Tuesday, 11 August 2009

Matters of Public Importance

Emissions Trading Scheme

4:59 pm

Photo of Malcolm TurnbullMalcolm Turnbull (Wentworth, Liberal Party, Leader of the Opposition) Share this | Hansard source

He is smiling; he knows I am dead right. So what he is seeking to do is to get the Senate to agree to a framework for a scheme that is actually a work in progress.

What about another big industrial sector? We have talked about agriculture; we have talked now about coal. What about the electricity generators? There they are; that is about half the emissions. They have been offered compensation that is clearly, plainly inadequate. It is going to devastate the balance sheets of the generators. So the government has asked the investment bank Morgan Stanley to examine these balance sheet effects and come back and report on what additional compensation or changes to the scheme design could be made. With coal the whole scheme is in negotiation, so the senators do not know what they are voting for there, and with the generators it is all under negotiation again and subject to this report from Morgan Stanley. Most of the detailed regulations governing how various industrial activities are defined and compensated under the emissions trading scheme remain unreleased. Rules for fewer than a dozen of what could be up to 100 sets of sector-specific regulations have been finalised.

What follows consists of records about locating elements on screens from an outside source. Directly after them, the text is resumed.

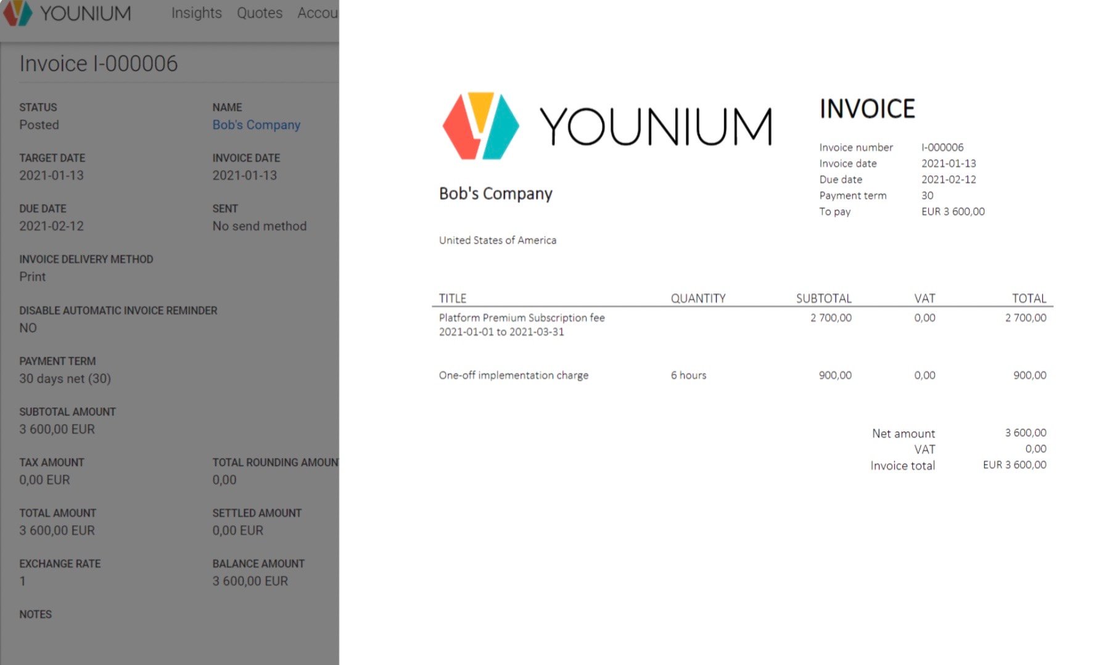Open Bob's Company account link
The width and height of the screenshot is (1107, 665).
click(x=255, y=125)
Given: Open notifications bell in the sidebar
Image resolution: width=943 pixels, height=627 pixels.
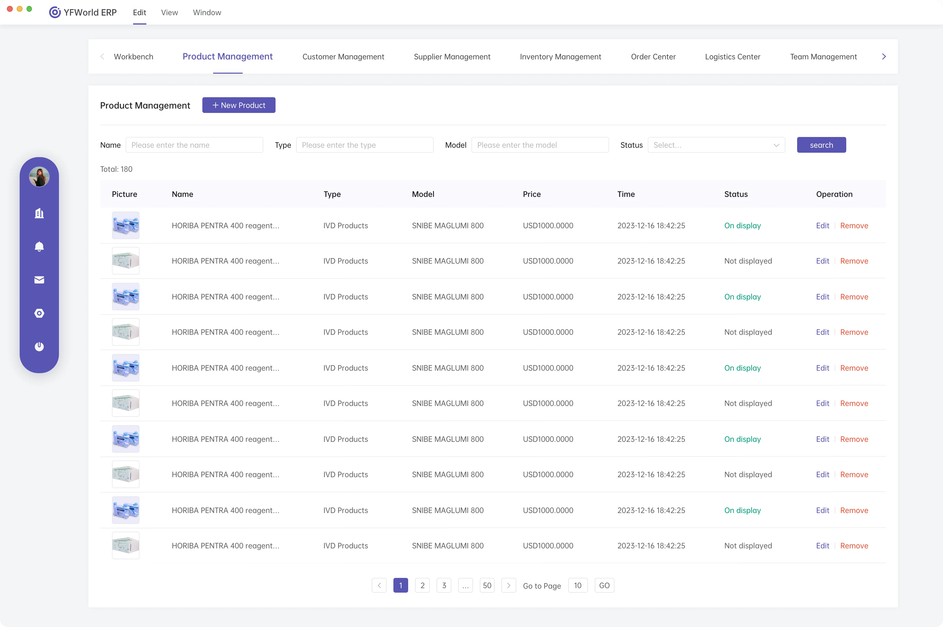Looking at the screenshot, I should (x=39, y=246).
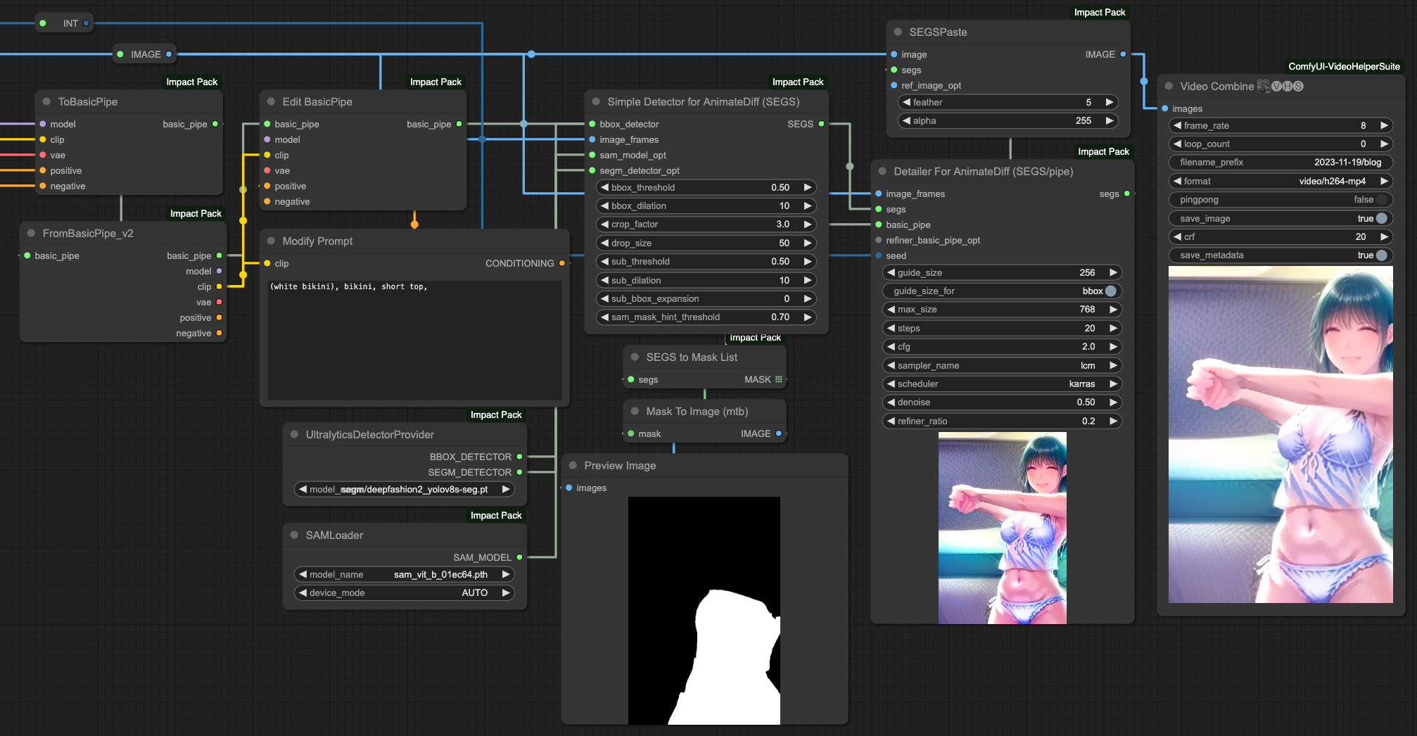This screenshot has height=736, width=1417.
Task: Open the scheduler karras selector
Action: (x=1002, y=384)

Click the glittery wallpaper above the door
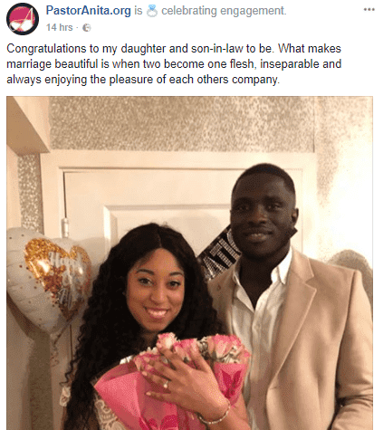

Yesterday, by contrast, we presented a proposal from Frontier Economics that would see average annual household power bills only $44 higher rather than $280 higher, as under the Rudd ETS. It presented much smaller and more gradual increases in power bills, and that, of course, dramatically decreases the need for compensation to households, eliminating or dramatically reducing the fiscal churn. Of course, another very profound benefit of the approach recommended by Frontier is that hundreds of thousands of small businesses will also experience a much lower increase in their electricity bills. Under the government’s proposed scheme, many households would be compensated for the large and abrupt hike in their power bills, but no such compensation is envisaged for businesses even though they consume more electricity than households. Rather than the loss of 26,000 regional jobs revealed by the modelling of the CPRS, Frontier’s proposed changes would lead to net gains of 42,000 in employment in regional Australia. The Frontier proposal will see an improvement in employment in regional Australia; the Rudd government’s CPRS will see the devastation of regional and rural Australia.

As I said, this is not something that has been worked up by a policy committee of the coalition; this is the work of one of the leading firms—arguably the leading firm—in Australia, the firm that designed one of the most successful and earliest greenhouse gas abatement schemes in the world, the New South Wales GGAS scheme. That work, instead of being treated with the respect, attention and consideration of thoughtful men and women concerned about the future of Australia and Australians’ jobs, has been treated with contempt, and that speaks volumes for the arrogance and the indifference of the Rudd Labor government.